Saved entries:

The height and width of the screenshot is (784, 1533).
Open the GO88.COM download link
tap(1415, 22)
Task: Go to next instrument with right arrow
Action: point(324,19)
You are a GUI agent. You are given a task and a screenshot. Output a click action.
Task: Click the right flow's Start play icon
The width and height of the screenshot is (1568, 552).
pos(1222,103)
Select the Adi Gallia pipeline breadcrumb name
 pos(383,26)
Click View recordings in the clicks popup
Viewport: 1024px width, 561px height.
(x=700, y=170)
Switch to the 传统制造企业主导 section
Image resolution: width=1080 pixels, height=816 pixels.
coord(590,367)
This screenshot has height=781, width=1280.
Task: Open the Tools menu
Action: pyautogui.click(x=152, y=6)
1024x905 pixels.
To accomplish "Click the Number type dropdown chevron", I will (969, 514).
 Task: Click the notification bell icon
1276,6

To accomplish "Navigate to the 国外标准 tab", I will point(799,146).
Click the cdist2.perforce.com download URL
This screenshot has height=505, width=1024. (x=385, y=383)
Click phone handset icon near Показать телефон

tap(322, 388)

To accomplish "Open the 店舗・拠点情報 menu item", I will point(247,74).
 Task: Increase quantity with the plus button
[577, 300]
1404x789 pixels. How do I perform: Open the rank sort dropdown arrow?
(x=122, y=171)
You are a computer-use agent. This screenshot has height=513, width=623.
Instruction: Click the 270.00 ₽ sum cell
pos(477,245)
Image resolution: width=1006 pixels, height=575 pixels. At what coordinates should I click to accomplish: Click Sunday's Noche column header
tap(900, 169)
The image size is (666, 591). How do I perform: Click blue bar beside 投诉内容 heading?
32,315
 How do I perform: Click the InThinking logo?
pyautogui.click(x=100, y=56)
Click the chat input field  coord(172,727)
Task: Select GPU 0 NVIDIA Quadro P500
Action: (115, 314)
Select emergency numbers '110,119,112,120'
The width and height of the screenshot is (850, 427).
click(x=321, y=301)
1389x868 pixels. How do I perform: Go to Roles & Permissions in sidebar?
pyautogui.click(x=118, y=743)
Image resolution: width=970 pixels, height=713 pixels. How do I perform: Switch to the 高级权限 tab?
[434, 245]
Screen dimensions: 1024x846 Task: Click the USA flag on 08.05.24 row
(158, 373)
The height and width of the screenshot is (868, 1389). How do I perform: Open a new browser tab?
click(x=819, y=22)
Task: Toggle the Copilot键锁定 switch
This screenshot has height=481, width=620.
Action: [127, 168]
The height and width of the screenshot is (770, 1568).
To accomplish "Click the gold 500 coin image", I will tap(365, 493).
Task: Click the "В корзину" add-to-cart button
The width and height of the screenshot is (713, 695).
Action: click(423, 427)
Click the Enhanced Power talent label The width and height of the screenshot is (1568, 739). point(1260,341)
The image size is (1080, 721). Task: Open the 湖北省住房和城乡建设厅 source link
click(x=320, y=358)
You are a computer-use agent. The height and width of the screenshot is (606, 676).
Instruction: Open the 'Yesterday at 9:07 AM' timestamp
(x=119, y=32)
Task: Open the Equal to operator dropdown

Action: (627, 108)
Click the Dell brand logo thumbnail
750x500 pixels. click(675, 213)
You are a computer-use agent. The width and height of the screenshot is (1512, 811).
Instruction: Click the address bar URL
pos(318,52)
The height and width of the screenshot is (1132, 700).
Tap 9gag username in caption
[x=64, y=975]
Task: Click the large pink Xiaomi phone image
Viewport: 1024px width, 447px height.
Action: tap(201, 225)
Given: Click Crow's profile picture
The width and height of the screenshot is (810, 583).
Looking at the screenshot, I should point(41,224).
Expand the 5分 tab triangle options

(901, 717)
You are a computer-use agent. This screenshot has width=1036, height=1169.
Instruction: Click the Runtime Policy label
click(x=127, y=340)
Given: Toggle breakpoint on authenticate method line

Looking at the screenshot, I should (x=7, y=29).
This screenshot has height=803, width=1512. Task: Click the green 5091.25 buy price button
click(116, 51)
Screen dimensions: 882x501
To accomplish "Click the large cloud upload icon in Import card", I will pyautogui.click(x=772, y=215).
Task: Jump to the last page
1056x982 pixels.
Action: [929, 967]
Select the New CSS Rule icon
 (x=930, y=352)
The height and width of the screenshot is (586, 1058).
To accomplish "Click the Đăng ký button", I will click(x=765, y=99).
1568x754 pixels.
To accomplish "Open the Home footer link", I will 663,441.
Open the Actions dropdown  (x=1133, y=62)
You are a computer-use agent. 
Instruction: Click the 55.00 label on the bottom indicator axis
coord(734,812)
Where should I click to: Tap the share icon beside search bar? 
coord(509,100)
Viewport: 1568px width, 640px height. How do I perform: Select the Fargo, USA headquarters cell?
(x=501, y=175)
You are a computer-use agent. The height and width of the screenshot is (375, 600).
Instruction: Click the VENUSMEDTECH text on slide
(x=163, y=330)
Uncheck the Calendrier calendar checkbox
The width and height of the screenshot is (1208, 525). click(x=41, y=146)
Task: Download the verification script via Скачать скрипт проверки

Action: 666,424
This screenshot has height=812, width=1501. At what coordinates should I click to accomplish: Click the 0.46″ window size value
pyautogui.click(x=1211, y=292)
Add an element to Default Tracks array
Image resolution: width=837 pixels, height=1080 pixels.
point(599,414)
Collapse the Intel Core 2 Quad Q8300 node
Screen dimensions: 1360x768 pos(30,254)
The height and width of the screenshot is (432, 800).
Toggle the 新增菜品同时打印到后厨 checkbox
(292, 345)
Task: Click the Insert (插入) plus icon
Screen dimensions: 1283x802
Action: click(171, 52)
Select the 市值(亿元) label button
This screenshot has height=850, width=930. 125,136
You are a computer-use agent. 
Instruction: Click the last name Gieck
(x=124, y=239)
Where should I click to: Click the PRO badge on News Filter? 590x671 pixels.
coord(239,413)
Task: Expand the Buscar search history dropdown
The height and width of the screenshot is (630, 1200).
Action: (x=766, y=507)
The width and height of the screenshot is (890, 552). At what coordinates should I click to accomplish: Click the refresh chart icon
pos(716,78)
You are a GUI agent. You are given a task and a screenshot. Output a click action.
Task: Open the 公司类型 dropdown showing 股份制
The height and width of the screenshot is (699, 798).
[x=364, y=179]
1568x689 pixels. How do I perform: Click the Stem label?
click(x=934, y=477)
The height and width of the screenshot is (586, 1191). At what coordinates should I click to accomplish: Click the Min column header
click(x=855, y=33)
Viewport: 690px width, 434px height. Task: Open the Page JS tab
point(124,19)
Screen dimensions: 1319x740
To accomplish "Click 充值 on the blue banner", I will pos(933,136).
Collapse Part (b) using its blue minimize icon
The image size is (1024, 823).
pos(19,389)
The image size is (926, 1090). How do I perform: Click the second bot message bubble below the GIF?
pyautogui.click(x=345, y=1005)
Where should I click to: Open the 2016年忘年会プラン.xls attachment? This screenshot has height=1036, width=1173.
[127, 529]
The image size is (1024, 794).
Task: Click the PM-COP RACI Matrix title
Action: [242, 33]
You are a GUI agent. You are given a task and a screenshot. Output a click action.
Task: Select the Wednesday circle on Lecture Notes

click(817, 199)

Exercise details: Work through the data above line by line and give the number of lines in which "large" occurs. Add nothing else.

Answer: 2